トヨタが東北に灯した、HVという名の“火” 岩手のアクアに続き、宮城でカローラHVの生産を開始
カローラはトヨタを代表する車として1966年に登場。69年から2001年までの33年間にわたって、国内の車名別販売台数トップ(軽自動車を除く)を守り続けた。ピーク時には年間40万台(1973年)を売った年もある。かつての日本の「国民車」だ。
かつての国民車、2012年は8位に低迷
だが、02年にホンダ「フィット」に初めて年間首位の座を奪われた後は、徐々にその存在感は薄れ、近年は拍車がかかっていた。というのも、トヨタが次世代のエコカーとして位置づけてきた「プリウス」、その弟分として登場した小型車「アクア」といったHV専用車が、燃費や環境に優しいというイメージの良さなどから人気が沸騰。昨年(2012年)でみると、車名別ランキング(軽除く)1位は「プリウス」(31万台)、2位は「アクア」(26万台)で、カローラは8位、販売台数も8万台にとどまっていた。
一方、HV仕様の追加でカローラの販売には弾みがつきそう。カローラHVシリーズの価格はプリウスとアクアの中間程度。荷物を積みやすいワゴンタイプもあり、ファミリー層だけでなく法人向けの需要開拓にもつながりそうだ。カローラはいわゆる「エントリーカー」で、買い替えの際には上級のクルマに移行する人が多く、個人の固定ファンはあまり多くないと思われる。一方、法人需要は、カローラ比率が高く、HVへの買い替えが期待できる。

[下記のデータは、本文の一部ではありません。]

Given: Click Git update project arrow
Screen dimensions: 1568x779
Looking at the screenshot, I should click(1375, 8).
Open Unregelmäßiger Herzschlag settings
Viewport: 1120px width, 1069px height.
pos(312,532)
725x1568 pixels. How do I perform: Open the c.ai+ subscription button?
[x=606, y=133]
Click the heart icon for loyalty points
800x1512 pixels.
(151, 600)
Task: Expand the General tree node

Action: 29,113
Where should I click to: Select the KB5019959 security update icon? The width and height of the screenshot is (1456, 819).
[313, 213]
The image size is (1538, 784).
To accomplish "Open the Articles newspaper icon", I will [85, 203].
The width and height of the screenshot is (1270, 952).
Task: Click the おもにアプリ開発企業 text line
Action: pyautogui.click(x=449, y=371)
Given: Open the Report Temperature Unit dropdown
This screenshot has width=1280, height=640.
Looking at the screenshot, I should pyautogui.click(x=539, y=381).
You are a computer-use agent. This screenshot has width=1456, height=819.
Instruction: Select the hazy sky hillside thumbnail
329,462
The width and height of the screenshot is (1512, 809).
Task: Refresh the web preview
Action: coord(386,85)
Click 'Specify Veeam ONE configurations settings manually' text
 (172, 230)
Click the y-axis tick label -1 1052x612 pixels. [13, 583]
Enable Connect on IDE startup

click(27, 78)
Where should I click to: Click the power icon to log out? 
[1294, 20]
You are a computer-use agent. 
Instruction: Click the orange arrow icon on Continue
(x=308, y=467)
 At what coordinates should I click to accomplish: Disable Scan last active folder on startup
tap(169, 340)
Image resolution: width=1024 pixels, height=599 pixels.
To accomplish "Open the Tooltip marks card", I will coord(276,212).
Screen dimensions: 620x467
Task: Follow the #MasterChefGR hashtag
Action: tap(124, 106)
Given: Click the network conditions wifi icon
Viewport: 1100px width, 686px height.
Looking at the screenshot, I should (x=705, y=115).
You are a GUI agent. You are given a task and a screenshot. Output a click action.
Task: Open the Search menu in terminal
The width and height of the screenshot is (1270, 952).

カローラはモデルチェンジ時点で、HV化を想定しており、ユーザーからの要望を受けて、今回の仕様追加が早まったという背景もある。
現時点における、宮城大衡工場におけるカローラの生産計画は月間8000台、年9万6000台。工場全体の昨年生産台数が12万台で、カローラ主体の生産基地である。トヨタはカローラHV(アクシオ、フィールダーの合計)の月販目標を2500台、年3万台に置いている。
「カローラを売るのはカローラ店のみ。プリウス、アクアはトヨタ系の全販売店(カローラ店に加え、トヨタ店、ネッツ店、トヨペット店でレクサス除く)の扱いだが、チャネル数の違いからプリウス、アクア並みに売れるということはないだろう」と、トヨタ系販売店の幹部は指摘するものの、月販2万台以上の販売実績があるプリウスやアクアに比べると控えめな数字には違いない。カローラはHV仕様の追加で生産・販売台数が上積みされる可能性はある。